Матери наши были хорошо знакомы, и мы со Светой часто виделись после школы. Порой среди чаепития или веселой болтовни мы вдруг затихали, поддаваясь странной стеснительности и какой-то радостной неловкости, должно быть, вмешивались в эти миги — уже без дневных ухмылок — «жених и невеста», а мы догадывались, смутно примерялись к избирающей, тревожной силе союза «и».

Давним июльским утром шел я к Свете в гости и у монастырской стены встретил двух незнакомых девчонок, тощеньких, с сияющими летними бликами на чистеньких лбах; запомнились взгляды девчонок, этакие холодно пытливые, оценивающие. Услышал, разминувшись, как они заговорили с непривычной уху взрослой, бойкой деловитостью: «Знаешь его?» — «Да это один к Светке ходит». — «Дружат, что ли?» — «Да так пока ходит».

Шел я в тени стены, остывший за ночь кирпич добавлял сырой прохлады, в прорези сандалий заплескивалась холодная роса, но звонкий девчоночий голосок: «Так пока ходит» — тотчас превратил росу в кипяток, утреннюю прохладу в полуденную жару, проломил невыговариваемую тайну — оказывается, она может обернуться прогулочным пересудом. Я пылающим шепотом повторял и повторял: «Ну началось, ну началось», — хотя решительно не представлял: что же началось?
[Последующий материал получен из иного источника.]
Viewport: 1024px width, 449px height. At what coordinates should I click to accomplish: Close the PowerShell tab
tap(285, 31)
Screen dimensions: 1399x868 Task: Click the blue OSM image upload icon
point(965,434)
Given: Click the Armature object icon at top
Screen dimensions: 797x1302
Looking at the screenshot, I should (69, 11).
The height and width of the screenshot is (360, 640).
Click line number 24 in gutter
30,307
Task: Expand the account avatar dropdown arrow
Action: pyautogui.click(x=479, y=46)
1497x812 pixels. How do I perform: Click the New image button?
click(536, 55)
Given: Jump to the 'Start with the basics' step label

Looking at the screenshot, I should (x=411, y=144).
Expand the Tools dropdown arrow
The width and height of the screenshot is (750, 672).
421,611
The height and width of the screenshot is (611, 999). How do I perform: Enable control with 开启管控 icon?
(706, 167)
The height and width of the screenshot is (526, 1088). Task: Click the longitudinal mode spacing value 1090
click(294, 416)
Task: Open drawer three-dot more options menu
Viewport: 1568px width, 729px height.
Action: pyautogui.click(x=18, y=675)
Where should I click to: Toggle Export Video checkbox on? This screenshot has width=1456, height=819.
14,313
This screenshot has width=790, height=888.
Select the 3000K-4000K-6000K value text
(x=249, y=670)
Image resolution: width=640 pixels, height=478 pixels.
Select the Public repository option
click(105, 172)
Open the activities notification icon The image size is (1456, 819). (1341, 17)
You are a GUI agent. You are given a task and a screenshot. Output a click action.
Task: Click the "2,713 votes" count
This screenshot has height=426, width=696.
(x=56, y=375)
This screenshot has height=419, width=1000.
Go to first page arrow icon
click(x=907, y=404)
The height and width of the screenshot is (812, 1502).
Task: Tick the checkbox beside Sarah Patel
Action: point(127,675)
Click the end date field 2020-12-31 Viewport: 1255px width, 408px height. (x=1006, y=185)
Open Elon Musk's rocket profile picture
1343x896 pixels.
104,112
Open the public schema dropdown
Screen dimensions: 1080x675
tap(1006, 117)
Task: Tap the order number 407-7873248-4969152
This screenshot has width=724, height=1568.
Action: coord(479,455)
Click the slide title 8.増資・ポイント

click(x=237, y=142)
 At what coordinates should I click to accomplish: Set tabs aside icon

Помнил, за Светиным домом возносился Горбушинский сад, все годы видел его зеленое облако над длинным тальниковым плетнем, а за плетнем — Ивана Борисовича Сумзина, неутомимого мензелинского садовода. Необычайно курносый, веселый, в выгоревшей бессрочной телогрейке, он бесшумно возникал перед тобой, хотя перелезал ты и спрыгивал вкрадчивее кошки. Поднимешься из подзаборной полыни, а Иван Борисович уже беззвучно хохочет, словно заодно с тобой, и манит пальцем. Подойдешь, шепотом спросит: «Чем потчевать прикажешь?» Изнеможешь от навалившейся бессловесности, уставясь в рыжие сапоги Ивана Борисовича, а он тем временем быстрыми и легкими руками обрывает вишню, и только радужки змеятся на пальцах, на сизой окалине загара. И вот обе твои пригоршни полны теплой, пунцово-черной вишни, и внутри каждой ягоды чуть пульсирует, токает продолжающий движение сок. Спасибо не успеешь буркнуть сдавленным от стыда горлом, а Ивана Борисовича уже нет, растворился в вишеннике. Наверное, в саду росли и яблони, и груши, и сливы — не помню. Помню вишню, нежное ее, тихое, бело-розовое цветение, первый румянец на зеленых юных щечках, ее налившуюся покойную упругость, и всегда проходит под ее тугою листвой Иван Борисович в бессрочной телогрейке.